But she thinks that most people who were truly asymptomatic are unlikely to have gotten tested and therefore wouldn’t think to consult a specialist in post-COVID-19 care if they started experiencing unexplained symptoms like brain fog and dizziness.
Parker says that ultimately physicians are still trying to understand the broad symptoms seen in long-haulers. “When a patient comes to see us, we do a very thorough evaluation because we still don’t know exactly what to attribute to COVID and what might be a pre-existing underlying syndrome,” she says. “The last thing I want to have happen is to say to a patient, yes, this is because you had COVID and miss something else that we could have addressed.”
“Six weeks down the line these people, especially children, will develop inflammation throughout their body,” Rajpal says.
The condition—now called multisystem inflammatory syndrome in children, or MIS-C—typically causes fever, rash, abdominal pain, vomiting, and diarrhoea. It can have harmful effects on multiple organs, from hearts that have trouble pumping blood to lungs that are scarred. It is typically seen among children under 14, although adults have also been diagnosed with this syndrome.

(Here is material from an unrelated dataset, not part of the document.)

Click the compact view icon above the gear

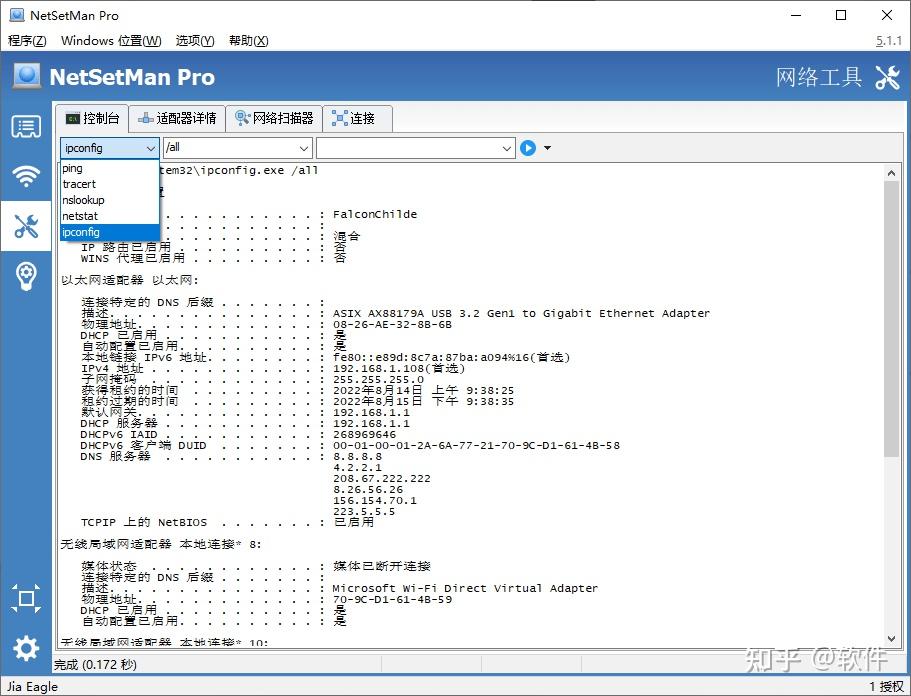click(25, 598)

MIS-C is incredibly rare. Kanwal Farooqi, assistant professor of paediatrics at Columbia University Vagelos College of Physicians and Surgeons, says that less than one percent of paediatric COVID-19 patients present with some type of critical disease—and MIS-C is just one of them. However, asymptomatic infections do play a role in the syndrome: A recent study of 1,075 children who had been diagnosed with MIS-C showed that three-quarters had originally been asymptomatic.
But there’s reason to hope that this syndrome might not cause long-term effects in patients, symptomatic or otherwise. Farooqi was the lead author on a recent study of 45 paediatric patients showing that their heart problems—which ranged from leaky valves to enlarged coronary arteries—mostly resolved within six months.

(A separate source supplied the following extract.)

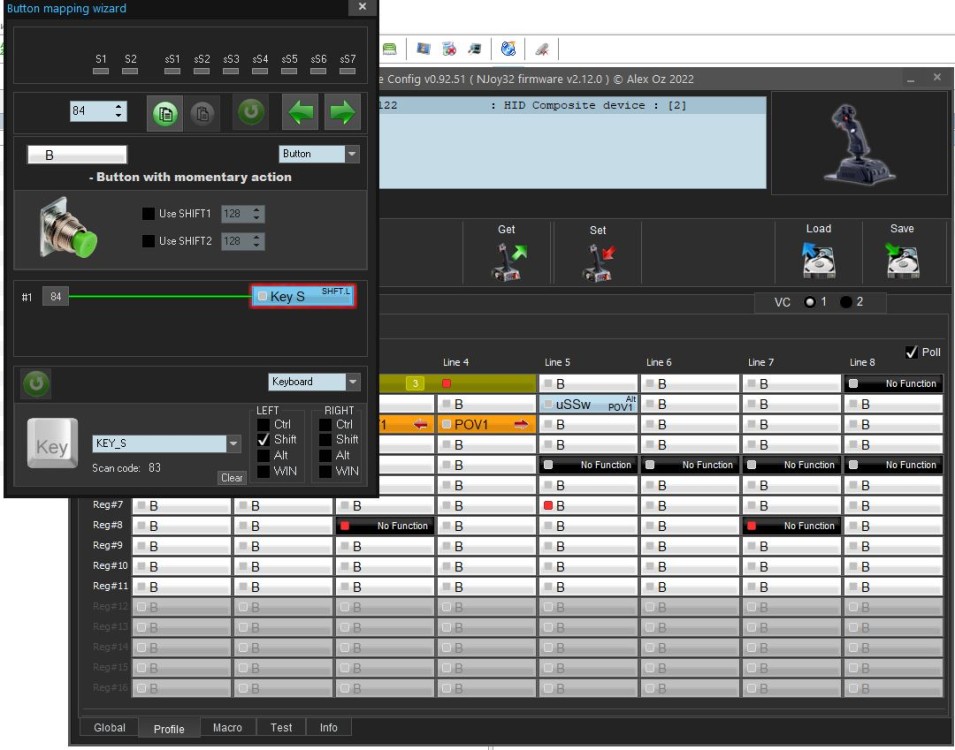
Task: Click the Clear button for key
Action: (x=232, y=478)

“That is reassuring,” Farooqi says. Still, she recommends administering follow-up MRI scans even to patients whose heart troubles seem to have resolved to make sure there’s no longer-term damage, such as scarring. She also says that it’s “really reasonable” to be cautious about asymptomatic infections and encourages parents to have their child evaluated if they have any persistent symptoms even if the original infection was mild or asymptomatic.
“What’s important is that we can’t right now say that there are no consequences,” she says.
Calls for more studies
Scientists caution that there’s still so much we don’t know about the potential harm of asymptomatic infections. Many have called for more rigorous studies to get to the bottom of the long-term effects of asymptomatic disease, why those effects occur, and how to treat them.

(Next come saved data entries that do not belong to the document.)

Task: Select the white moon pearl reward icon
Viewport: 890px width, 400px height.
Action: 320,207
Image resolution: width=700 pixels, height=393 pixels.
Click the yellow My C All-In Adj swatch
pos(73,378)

Rajpal points out that his study was only possible because the Big 10 athletic conference requires athletes to get tested every few days. Regular testing is key for uncovering asymptomatic cases, he says, which means that most data on asymptomatic disease is likely to come from healthcare workers, athletes, and other workplaces with strict testing protocols.
It’s also unclear what could be causing these lingering side effects. Scientists hypothesise that it could be an inflammatory response of the body’s immune system that persists long after an infection has been cleared. Others suggest there could be remnants of the virus lingering in the body that continue to trigger an immune reaction months after the COVID-19 infection peaked.
“This is all unchartered, unproven, just a lot of theories,” Topol says.
Yet even if asymptomatic infections aren’t linked in high rates to death and hospitalisation, Pinto and others say it’s important to keep in mind that long COVID-19 symptoms can be debilitating to a patient’s quality of life.
“Even if people survive, we don’t want them to be having a lifelong chronic disease,” Pinto says. “We don’t know what this does to the body, so it’s not something that I would want to take my chances with.”
The bottom line
With so much we don’t know about the long-term effects of asymptomatic COVID-19, scientists insist it’s better to err on the side of caution.
“The full impact can take years to show,” Rajpal says. Although the chances are slim that an individual with asymptomatic infection will have a really bad outcome, he points out that the continuing high rate of infections means that more people are going to suffer.
“Even rare things can affect a lot of people,” he says. “From a public health perspective if you can reduce the number of people that get this infection, you will reduce the number of people who get severe outcomes.”
Parker agrees, adding that it’s particularly important to prevent infection now as the more transmissible Delta variant drives surges in cases and hospitalisations across the country.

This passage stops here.